_SELECTED EXTRACT_
The current state of the world is troubling. I know, every age has its own version of gloom and doom, but seriously, things are seemingly out of control. There is a certain chaos bubbling over into the streets of politics and race. In these combustible times, art becomes of more value. These cultural analysts call us to something greater or simply give us a reprieve from the fragmented lives we lead. Whether it is Dylan, Nirvana, or the Temptations, art is a product of the time and space in which it exists.
Enter Brooklyn based rockers Highly Suspect (check out a recent interview here). Their unburdened and don’t give a fuck attitude is exactly what the state of the world needs right now. Whether it be a slow burning rumination or a aggressive punk flavored kick to the gut, these guys deliver a second album that explodes out of the current state of the world in the best of ways. These are the same guys who were nominated for two Grammys for their outstanding debut Mister Asylum album and we are relieved that if anything, it only added to their creative tension. Not settling for a mediocre sophomore album, they moved to Bogota, Columbia to escape the typical recording process. The Boy Who Died Wolf (Nov 18th) is far from a sequel to their hit debut, it is a sprint to new ground with their typical genre breaking and confident rock middle finger laced tracks. “I think we’re going to lose some people. I also think we’re going to gain more. It’s got a broader palette, and it’s more mature. I think it’s all around a better album, but I feel a lot of people are going to be expecting “Mister Asylum” again, and then when they don’t get it, they’ll be upset. But the people who can accept the change and enjoy us for who we are now, they’ll love it,” explains front man Johnny Stevens.
Not too long after the endless tour promoting their debut, the band released their “Serotonia” single. While probably the best track on the album, it wonderfully details the band’s identity. A slow burning track with nods to California elite, both past and present, it doesn’t hold back. The songwriting is surprisingly deep and relevant but also showcases the no holds barred lyrics; “I wish everyone I knew was dead, so I never had to pick up the phone.” If you like never knowing what to expect instrumentally or lyrically, then you will love this band and particularly this song. The guitar solo and looping bass alone will capture your affection.

_PROVIDED MATERIAL_
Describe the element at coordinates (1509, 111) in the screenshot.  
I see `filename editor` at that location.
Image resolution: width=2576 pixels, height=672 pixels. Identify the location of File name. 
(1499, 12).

_EXERCISE_
Rewrite the album review from "Not too long" up to and including "capture your affection.", putting "steady drums" in place of "looping bass". Nothing in the material matters for what comes next.

_SOLVED EXERCISE_
Not too long after the endless tour promoting their debut, the band released their “Serotonia” single. While probably the best track on the album, it wonderfully details the band’s identity. A slow burning track with nods to California elite, both past and present, it doesn’t hold back. The songwriting is surprisingly deep and relevant but also showcases the no holds barred lyrics; “I wish everyone I knew was dead, so I never had to pick up the phone.” If you like never knowing what to expect instrumentally or lyrically, then you will love this band and particularly this song. The guitar solo and steady drums alone will capture your affection.